Игра артистов, несмотря на нарочитость исполнения всех диалогов, движений, кажется органичной общей истеричности сценического воплощения холодноватой повести А. Пушкина. Персонажи — отражения своих пороков, потому, например, старуха, как бы она ни настаивала, что является здравомыслящей, уже не в ладу со своим рассудком — налицо акцентирование внимания на себе. Лиза, разговаривающая на повышенных тонах писклявым голосом, — попросту истеричка. Германн, невнятно выражающийся, заикающийся, закомплексованный человек с болезненным чувством собственной неполноценности, кажется, может вызывать у зрителя лишь насмешку и пренебрежение.

Условный ключ (три заветных карты) к исполнению заветного желания Германна обернулся для него трагичным исходом, — такова ирония Пушкина над незадачливыми притязаниями и притязателями, в сферы жизни которых вторгается случай — нечто непредсказуемое, когда все казалось выверенным и рассчитанным наверняка.
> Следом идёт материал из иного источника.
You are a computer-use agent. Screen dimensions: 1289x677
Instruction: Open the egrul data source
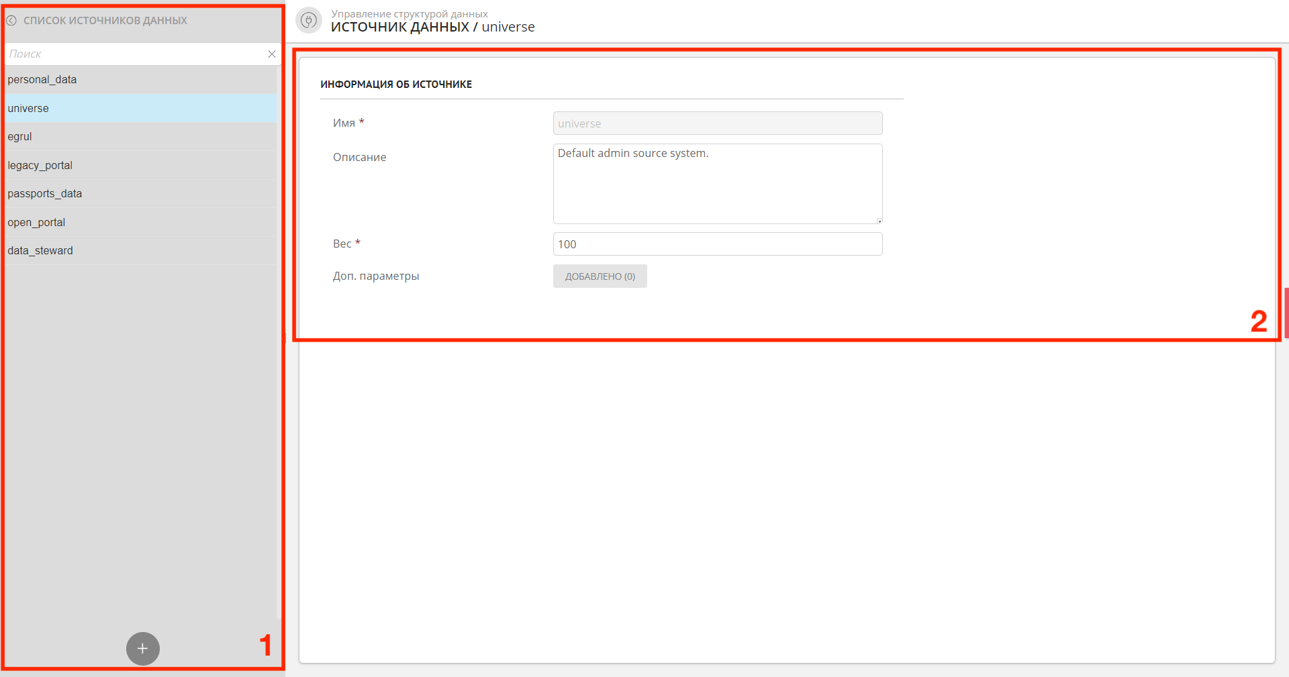coord(20,137)
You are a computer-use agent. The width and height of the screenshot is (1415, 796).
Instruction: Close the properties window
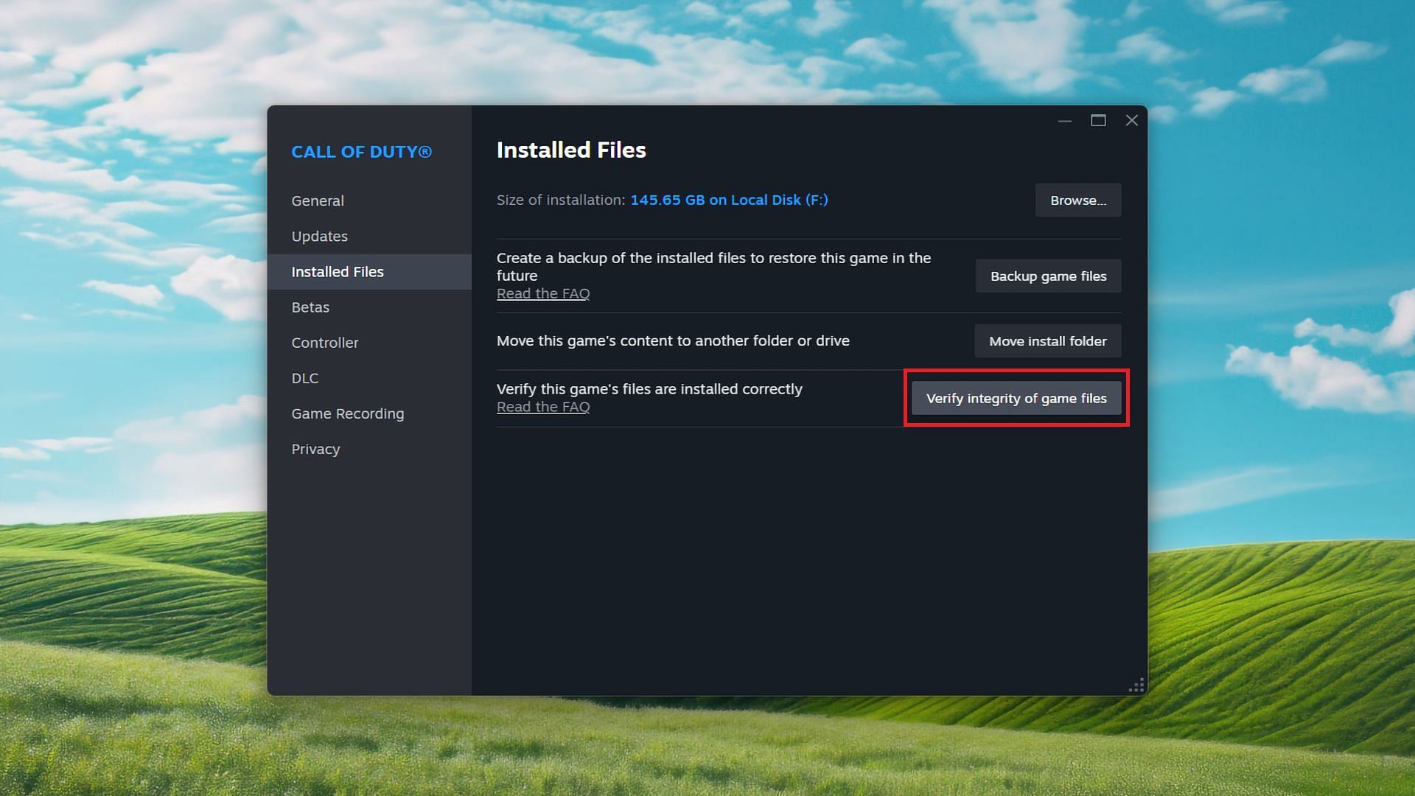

Подобное находит актуальность и сейчас, в XXI веке, когда люди, как главный герой, стремятся достичь своих целей сомнительными путями, надеясь на судьбу или математически выверенную комбинацию.

 

Почему в спектакле «Пиковая дама. Игра» старуху играет мужчина? Зачем в спектакль внедрен трансгендер, исполняющий роль и служанки, и рассказчика? К чему танец, письма из полиэтилена и модный неоновый цвет (свет)? Думается, постановка, включающая в себя все перечисленные триггеры (отсылки, вызывающие всяческие ассоциации с реальным миром XXI века), — пародия на современность. Но важно подметить: вобравшая в себя множество намеков на реальную действительность постановка создана не для развлечения публики или привлечения молодежи (думается, такую задачу перед собой не ставят ни актеры, ни режиссер), а с целью открытия новых, других граней в знакомом произведении А. С. Пушкина и поиска новых ответов на экзистенциальные вопросы. Как утверждает сама Евгения Сафонова: «Пушкинский текст написан просто, даже слишком просто — но в этой обманчивой простоте заключено одно из ключевых свойств “Пиковой дамы”: чем больше ты в нее вчитываешься, тем больше обнаруживаешь сюжетов и поводов для интерпретации».

Почему в названии постановки режиссером заявлена как «Игра»? Скорее всего, потому, что каждый из нас в этом мире постоянно носит маски. Мы можем меняться масками, исполняя несвойственные нам роли. Но все мы постоянно играем, так как жизнь — игра — сплетение бесчисленного множества сюжетных линий…

Великая сюрреалистическая провокация режиссера-постановщика заставляет зрителя узнавать и не узнавать знакомый с детства текст, актуализируя в нем надреальное, в чем-то сновидческое, но обязательно — раздражающее, будящее какие-то неясные догадки.

Спектакль Евгении Сафоновой — эпатаж, рассчитанный на пробуждение в публике вопроса «почему?», обращенного к замыслу постановки. Не каждый смотрящий выдерживает давления триггеров, — неплохой вызов человеческой психике! Потому так много среди зрителей дезертиров с поля этой по-своему неистовой игры.